The Psychology of Atheism

notes from lecture delivered at Columbia University
by Paul C. Vitz, Ph.D.


Many people have psychological reasons for atheism. Factors of upbringing, sins of believers, etc., may be barriers to belief.

Nevertheless, we have freedom of choice. People can choose to move toward God or away from Him. A person with many impediments to faith may move in the direction of God, perhaps over a period of many years, without ever actually arriving at the point of belief. On the other hand, a person with no impediments may nevertheless choose to reject God.

Here are some of the common, superficial reasons for atheism:

1. The belief that atheism is realistic, whereas faith is wishful thinking.

2. Personal motives (I myself was an atheist from age 18 to 38, for personal reasons that had little intellectual or moral justification):

a. The desire for the sophistication of the secular urbanite; embarrassment over one’s provincial background.

b. The desire for acceptance. In my case, it was for acceptance by my psychology professors who seemed to have only two things in common: they were personally ambitious, and they had renounced religion.

c. Personal convenience. It is inconvenient to be a believer in a modern secular society. It involves the renunciation of sexual pleasures and the necessity of committing time and money. We are reluctant to make radical changes in our lifestyle.

Perhaps the above reasons account for the motives of most atheists. Now let us examine some of the deeper reasons for the atheism of some:

According to Freud’s “projection theory”, we developed religion out of a need to defend ourselves against the crushing superior forces of nature. As a child needs a father for protection, so we feel the need to create a protector God.

This, however, is an ad hominem attack, and is applicable to almost anything. It can be used, in fact, to negate psychoanalysis.

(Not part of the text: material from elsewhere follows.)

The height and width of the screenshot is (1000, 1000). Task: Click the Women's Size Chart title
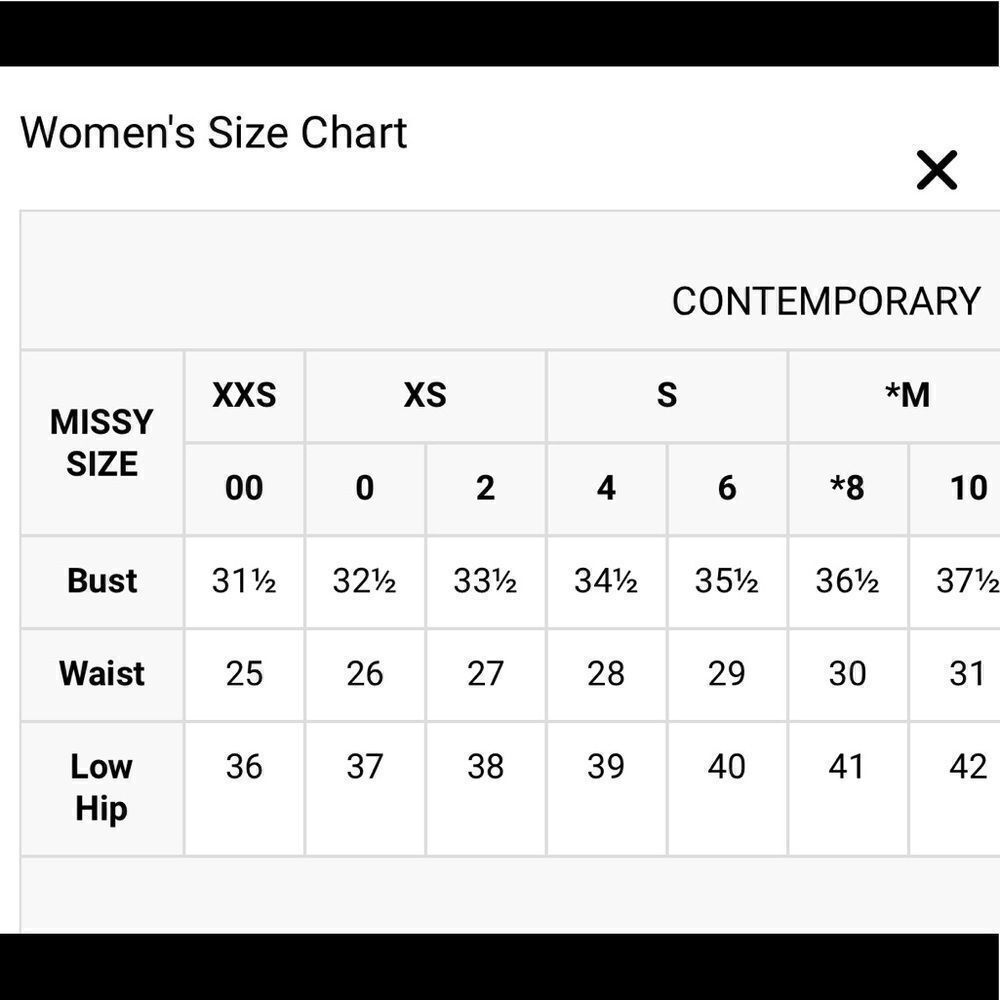[x=214, y=133]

Another weakness of this argument is that, if it were true, one would expect all gods to be benevolent father-figures. However, this is not the case with pre-Christian and non-Christian religions.

It is worth noting that there is no support for Freud’s theory within psychoanalysis itself. Psychoanalysis is neutral with respect to the question of God’s existence. The projection theory is an autonomous argument and was first developed not by Freud, but by Ludwig von Feuerbach, a philosopher who was avidly read by the young Freud.

There is another argument that can be made on the basis of psychoanalytic theory, although to my knowledge this argument has yet to be fully developed:

According to psychoanalysis, the child has a desire to kill his father and to lie with his mother. Freud called this the ‘Oedipus complex’. (I personally do not believe that the Oedipus complex is universal.) The argument can be made that, due to this complex, we have an unconscious desire to kill God, the father figure. Atheism is thus merely Oedipal wish fulfillment.

In many prominent atheists in history, we see a strong antipathy toward their fathers. Voltaire was not an atheist, but he rejected the idea of a personal god. He vehemently rejected his own father, to the point of rejecting his surname and assuming the name ‘Voltaire’ (we do not know how he came by his adopted name). Diderot, likewise, was a profound atheist. He once stated that a child, if he had the strength of a man of thirty, would “strangle his father and lie with his mother”.

Freud himself observed that young people tend to lose their religious faith as soon as they lose the authority of their earthly fathers. This can happen in several ways:

1. The father is present, but he is weak, cowardly, unworthy of respect.

2. The father is present, but is physically, psychologically or sexually abusive.

3. The father is absent, whether through death or abandonment.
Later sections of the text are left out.